> _How to complete this task_
Among the entries below, take the line with "Activate the Scope" and the line with "Open the filter", and output them and every line between them exactly, with nothing else.

[Collected data]
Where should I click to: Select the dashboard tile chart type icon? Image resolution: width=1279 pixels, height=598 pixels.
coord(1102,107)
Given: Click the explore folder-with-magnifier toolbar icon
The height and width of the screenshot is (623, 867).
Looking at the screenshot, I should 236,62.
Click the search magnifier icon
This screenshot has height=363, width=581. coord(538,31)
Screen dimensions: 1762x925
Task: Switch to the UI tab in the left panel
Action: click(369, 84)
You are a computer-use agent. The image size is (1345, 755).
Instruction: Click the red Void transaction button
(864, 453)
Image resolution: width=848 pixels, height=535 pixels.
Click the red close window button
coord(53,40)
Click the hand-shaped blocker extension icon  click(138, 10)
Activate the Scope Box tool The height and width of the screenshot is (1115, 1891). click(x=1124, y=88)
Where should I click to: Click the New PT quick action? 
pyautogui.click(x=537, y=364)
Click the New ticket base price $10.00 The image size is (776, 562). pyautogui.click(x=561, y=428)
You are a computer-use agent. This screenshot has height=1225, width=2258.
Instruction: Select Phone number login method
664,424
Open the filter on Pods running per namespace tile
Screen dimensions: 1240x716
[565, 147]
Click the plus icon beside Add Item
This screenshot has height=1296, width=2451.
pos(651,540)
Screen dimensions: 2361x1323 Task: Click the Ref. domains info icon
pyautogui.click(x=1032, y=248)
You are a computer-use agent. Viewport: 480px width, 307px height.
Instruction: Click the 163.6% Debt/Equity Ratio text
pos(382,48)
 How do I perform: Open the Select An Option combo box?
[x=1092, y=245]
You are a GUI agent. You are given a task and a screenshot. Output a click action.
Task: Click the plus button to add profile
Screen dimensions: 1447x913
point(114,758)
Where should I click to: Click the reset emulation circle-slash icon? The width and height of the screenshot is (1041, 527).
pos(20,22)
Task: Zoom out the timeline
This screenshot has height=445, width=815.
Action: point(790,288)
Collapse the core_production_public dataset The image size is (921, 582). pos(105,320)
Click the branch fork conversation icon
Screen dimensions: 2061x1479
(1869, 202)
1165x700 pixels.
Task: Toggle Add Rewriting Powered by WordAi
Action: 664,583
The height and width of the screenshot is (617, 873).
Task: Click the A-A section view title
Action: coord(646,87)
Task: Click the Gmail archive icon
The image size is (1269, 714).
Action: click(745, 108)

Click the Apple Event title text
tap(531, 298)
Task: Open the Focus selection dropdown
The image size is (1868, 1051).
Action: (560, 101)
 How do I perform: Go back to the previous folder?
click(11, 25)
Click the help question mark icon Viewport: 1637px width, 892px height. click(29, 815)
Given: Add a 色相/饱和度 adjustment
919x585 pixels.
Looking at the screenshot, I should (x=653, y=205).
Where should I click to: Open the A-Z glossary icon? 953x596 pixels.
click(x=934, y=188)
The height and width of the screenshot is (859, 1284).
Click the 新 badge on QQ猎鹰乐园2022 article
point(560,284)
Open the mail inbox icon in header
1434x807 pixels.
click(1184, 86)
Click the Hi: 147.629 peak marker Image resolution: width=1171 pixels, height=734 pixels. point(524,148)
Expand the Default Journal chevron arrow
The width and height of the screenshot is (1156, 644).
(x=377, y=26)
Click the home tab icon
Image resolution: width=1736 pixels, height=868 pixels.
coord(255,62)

> _Task output_
Activate the Scope Box tool The height and width of the screenshot is (1115, 1891). click(x=1124, y=88)
Where should I click to: Click the New PT quick action? 
pyautogui.click(x=537, y=364)
Click the New ticket base price $10.00 The image size is (776, 562). pyautogui.click(x=561, y=428)
You are a computer-use agent. This screenshot has height=1225, width=2258.
Instruction: Select Phone number login method
664,424
Open the filter on Pods running per namespace tile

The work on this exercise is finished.